[[ Material supplied open ]]

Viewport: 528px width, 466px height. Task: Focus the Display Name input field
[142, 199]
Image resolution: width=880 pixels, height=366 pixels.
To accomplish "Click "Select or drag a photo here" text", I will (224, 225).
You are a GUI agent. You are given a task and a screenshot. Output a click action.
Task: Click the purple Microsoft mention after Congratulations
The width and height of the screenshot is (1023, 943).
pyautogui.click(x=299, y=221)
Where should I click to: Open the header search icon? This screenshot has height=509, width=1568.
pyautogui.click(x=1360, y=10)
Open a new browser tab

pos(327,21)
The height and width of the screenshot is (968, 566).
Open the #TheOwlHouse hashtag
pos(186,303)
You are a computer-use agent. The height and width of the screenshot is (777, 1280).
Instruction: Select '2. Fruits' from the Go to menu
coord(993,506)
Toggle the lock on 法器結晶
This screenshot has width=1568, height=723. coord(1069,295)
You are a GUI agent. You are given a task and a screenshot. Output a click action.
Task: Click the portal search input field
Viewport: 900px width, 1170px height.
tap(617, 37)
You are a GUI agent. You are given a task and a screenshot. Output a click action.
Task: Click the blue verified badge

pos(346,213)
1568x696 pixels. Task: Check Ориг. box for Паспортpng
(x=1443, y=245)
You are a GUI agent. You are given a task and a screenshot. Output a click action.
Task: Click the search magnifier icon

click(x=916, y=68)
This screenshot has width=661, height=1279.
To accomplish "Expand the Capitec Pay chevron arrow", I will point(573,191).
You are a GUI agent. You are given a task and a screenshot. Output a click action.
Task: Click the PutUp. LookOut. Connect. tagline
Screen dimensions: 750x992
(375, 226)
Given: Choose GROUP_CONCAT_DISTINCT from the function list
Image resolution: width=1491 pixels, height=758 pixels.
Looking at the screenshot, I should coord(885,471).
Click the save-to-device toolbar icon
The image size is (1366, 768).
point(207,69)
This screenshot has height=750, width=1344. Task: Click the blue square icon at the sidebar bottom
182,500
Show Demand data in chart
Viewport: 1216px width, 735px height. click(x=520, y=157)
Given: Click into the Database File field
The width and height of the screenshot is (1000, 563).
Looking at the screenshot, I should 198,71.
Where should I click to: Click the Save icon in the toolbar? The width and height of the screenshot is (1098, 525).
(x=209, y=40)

[[ Material supplied closed ]]

— Problem to solve —
Pull out each line of the records holding the string "accomplish".

— Expected output —
To accomplish "Click "Select or drag a photo here" text", I will (224, 225).
To accomplish "Expand the Capitec Pay chevron arrow", I will point(573,191).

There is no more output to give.